Both Leleux and Cope bring up a man named Dwayne Dixon. Following the Unite the Right rally in Charlottesville in August, Dixon – a professor of Asian Studies at the University of North Carolina and member of Defend Durham, a leftist organization that fights white supremacy – posted a picture on Facebook with the caption: "I take perverse pleasure in having carried this Spike's lower [a part of the AR-15 rifle] in the defense of Justice Park on Aug. 12. I used this rifle to chase off James Fields [the alt-right demonstrator who drove his car through the group of protesters] from our block of 4th St. before he attacked the marchers to the south. Spike's needs a good lesson in ethics and antifascism."

A week later, Dixon brandished his assault rifle during an impromptu protest in downtown Durham, which took shape after local officials warned of a KKK demonstration that never materialized. He was charged with bringing a weapon to a parade or rally. That charge was dropped after Dixon's attorney argued the state law infringed on his constitutional rights.

However, that post by Dixon following the Charlottesville march, since deleted, proves that Spike's Tactical may be in the right, Leleux says. He and Cope both imagine that Fields could have simply been afraid when he drove his car into the protesters, murdering one.

"Someone's chasing you with guns. You get a block away. You're at a dead stop. All of a sudden you hear a loud bang, because – it's on video – someone hits your car with a stick, and it's a mob," Leleux says. "And he gassed it."

"We've saved him from spending his life in prison," Cope says, as Leleux casts a skeptical side-eye in Cope's direction.

"Maybe, maybe not," Leleux responds. "Maybe the facts don't go that way."

Leleux continues, backtracking subtly: "Is it possible he did it out of hate? Absolutely. Everyone deserves for the truth to come out, and if the truth comes out partly because of our ad, then that makes me really happy."

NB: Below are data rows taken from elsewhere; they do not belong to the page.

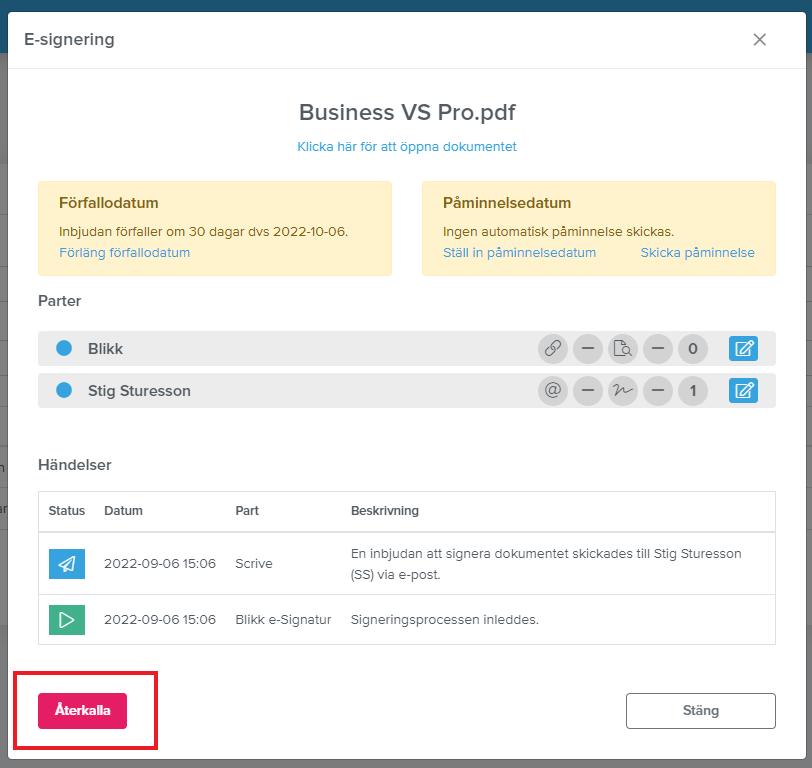
Task: Click the Datum column header
Action: (123, 511)
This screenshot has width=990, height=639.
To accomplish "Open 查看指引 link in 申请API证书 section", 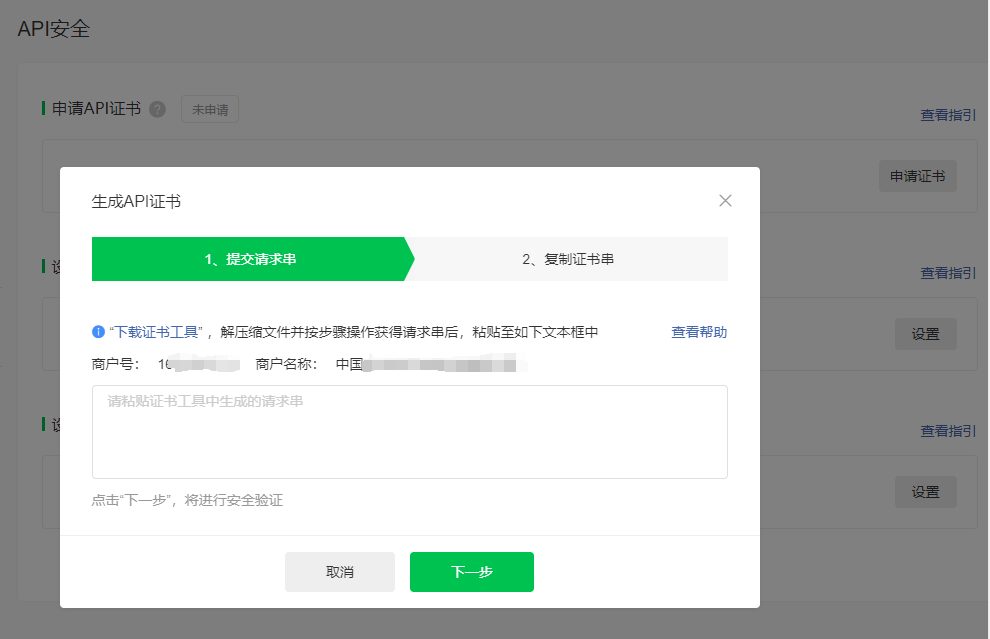I will pyautogui.click(x=948, y=115).
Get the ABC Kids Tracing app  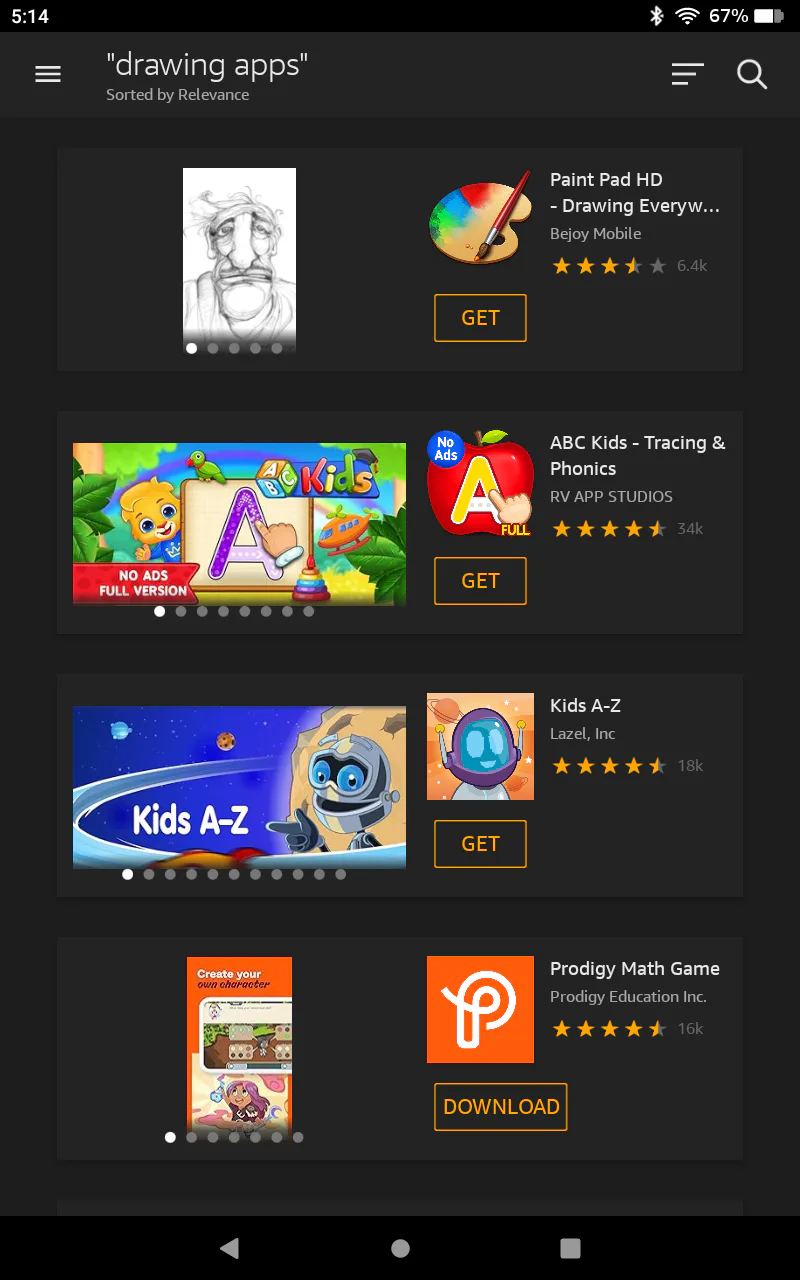coord(480,581)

In fact, the truth did come out, but it wasn't due to their ad. Months before Orlando Weekly sat down with the fellows at Spike's Tactical, during a hearing in December for Fields (who was charged with second-degree murder), CNN reported that prosecutors played the surveillance video from a Charlottesville restaurant as well as a video from a Virginia State Police helicopter that was monitoring that day's events. According to the footage, Fields' Dodge Challenger stopped about a block and a half away from the protesters before he threw it into reverse and floored it. From there, Fields was reportedly apprehended about four minutes after the collision, about a mile away.